A Brief History of the Musée de Montmartre

What is the Musée de Montmartre?

Musée de Montmartre is a charming art gallery and museum in Paris that captures the spirit of Montmartre with works by leading figures of the Belle Époque.


Museé de Montmartre

ActuaLitté, CC BY-SA 2.0, via Wikimedia Commons



Musée de Montmartre History


Wandering through the cobbled streets of Montmartre, you will have noticed the traces of its rural past. The old windmills played a central role in the economy of what was until the mid-19th century a village. They were painted (from all angles) by one of Montmartre’s most famous inhabitants, Vincent Van Gogh. Another landmark is harder to spot: the crowded cemetery at Montmartre was fashioned out of an abandoned quarry, which supplied the city with the gypsum used to make plâtre de Paris (or Plaster of Paris).
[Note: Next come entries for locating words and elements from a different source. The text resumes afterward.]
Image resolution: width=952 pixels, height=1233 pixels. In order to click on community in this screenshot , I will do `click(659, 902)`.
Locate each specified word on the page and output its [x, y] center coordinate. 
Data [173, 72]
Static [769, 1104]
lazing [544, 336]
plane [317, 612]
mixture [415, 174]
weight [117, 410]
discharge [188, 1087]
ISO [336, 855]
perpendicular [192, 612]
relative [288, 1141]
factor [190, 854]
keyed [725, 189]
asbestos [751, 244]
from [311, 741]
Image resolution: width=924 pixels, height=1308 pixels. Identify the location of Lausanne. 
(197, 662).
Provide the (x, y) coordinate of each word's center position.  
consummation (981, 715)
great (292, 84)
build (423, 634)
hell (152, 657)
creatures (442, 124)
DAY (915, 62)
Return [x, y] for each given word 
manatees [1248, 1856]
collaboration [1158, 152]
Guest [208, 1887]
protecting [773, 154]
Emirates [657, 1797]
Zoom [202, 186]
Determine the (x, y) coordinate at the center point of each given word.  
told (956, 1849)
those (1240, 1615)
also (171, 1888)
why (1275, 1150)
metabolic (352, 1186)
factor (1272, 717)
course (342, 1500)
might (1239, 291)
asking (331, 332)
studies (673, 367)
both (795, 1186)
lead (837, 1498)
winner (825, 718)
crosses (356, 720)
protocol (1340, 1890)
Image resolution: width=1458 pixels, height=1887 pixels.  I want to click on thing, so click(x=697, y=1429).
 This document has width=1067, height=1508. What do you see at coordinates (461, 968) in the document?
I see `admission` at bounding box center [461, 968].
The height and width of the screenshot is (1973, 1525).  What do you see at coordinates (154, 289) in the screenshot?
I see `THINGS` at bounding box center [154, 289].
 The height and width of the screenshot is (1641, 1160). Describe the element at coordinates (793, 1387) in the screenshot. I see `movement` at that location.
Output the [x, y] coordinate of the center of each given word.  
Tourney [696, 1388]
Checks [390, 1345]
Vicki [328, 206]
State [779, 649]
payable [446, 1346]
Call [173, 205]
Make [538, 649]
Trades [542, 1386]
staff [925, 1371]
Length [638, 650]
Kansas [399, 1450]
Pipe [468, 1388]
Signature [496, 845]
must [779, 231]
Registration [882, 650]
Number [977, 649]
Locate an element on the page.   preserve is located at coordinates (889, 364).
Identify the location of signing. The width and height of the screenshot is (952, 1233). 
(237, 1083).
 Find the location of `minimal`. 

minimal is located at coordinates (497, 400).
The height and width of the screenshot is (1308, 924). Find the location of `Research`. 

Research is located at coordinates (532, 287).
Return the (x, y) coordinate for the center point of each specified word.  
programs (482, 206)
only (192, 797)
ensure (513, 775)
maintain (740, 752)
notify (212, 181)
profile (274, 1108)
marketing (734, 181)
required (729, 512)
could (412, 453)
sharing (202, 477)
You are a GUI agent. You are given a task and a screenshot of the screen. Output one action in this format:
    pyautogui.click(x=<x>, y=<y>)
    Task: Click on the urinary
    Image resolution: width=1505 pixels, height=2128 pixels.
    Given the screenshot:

Montmartre also boasts a small but charming vineyard, just round the corner from this museum. These vines were planted in the 1930s to prevent the land from being redeveloped: under French law vineyards are fiercely protected. But up until Montmartre’s absorption into Paris in the 19th century there had been vineyards here that dated from the Middle Ages. They rapidly disappeared when the area was incorporated into the city of Paris. The New York Times once described Montmartre wine as the ‘most expensive bad wine in the city’. You’ve been warned, but if you’re feeling flush you can decide for yourself.


When Montmartre lay outside Paris, it was exempt from the city’s exorbitant taxes. This made it affordable and attractive to cash-strapped artists and proprietors of bars and clubs. Artists were also drawn to Montmartre’s rustic scenery and the quality of the light (since it was above the smoke of the city). Their presence helped create the legend of Montmartre as a socialist, bohemian artistic haven. The Musée de Montmartre perfectly captures the charm and joie de vivre of the area, with its collection of vibrant works from a generation of local artists that embraced new and ambitious forms of art and expression.


The museum building, the elegant Maison du Bel Air, is over three centuries old and is one of the oldest in the area. It’s closely associated with the artists of the Belle Époque. In the 1870s, it was occupied by Impressionist painter Pierre-Auguste Renoir. It was here that Renoir produced many of his masterpieces, including La Balançoire (or ‘The Swing’) and Bal du Moulin de la Galette (or ‘Dance at Le Moulin de la Galette’), both of which now live in the Musée d’Orsay.


In 1912, Suzanne Valadon moved into the apartment studio with her husband and son. Unlike her fellow artists, Valadon was a Montmartre native, having moved here as a child. Her mother was an unmarried laundress seeking a fresh start in Paris; she chose Montmartre because it reminded her of their provincial town outside Limoges.


Valadon was a free spirit: she kept two cats in her apartment, whom she described as ‘good Catholics’ and fed caviar on Fridays, as well as a goat, who ate any art that she wasn’t pleased with. She joined the circus as a trapeze artist at the age of 14, until she suffered a devastating back injury six months later. She then began working as an artist’s model and taught herself how to draw in pastels. Her drawings caught the eye of Edgar Degas, who encouraged her to paint in oils, and became a close friend and mentor. Valadon became a respected artist, her paintings providing a much-needed female perspective on the female body within modernist art. Valadon died as she had lived - she suffered a stroke while painting at her easel, in 1938.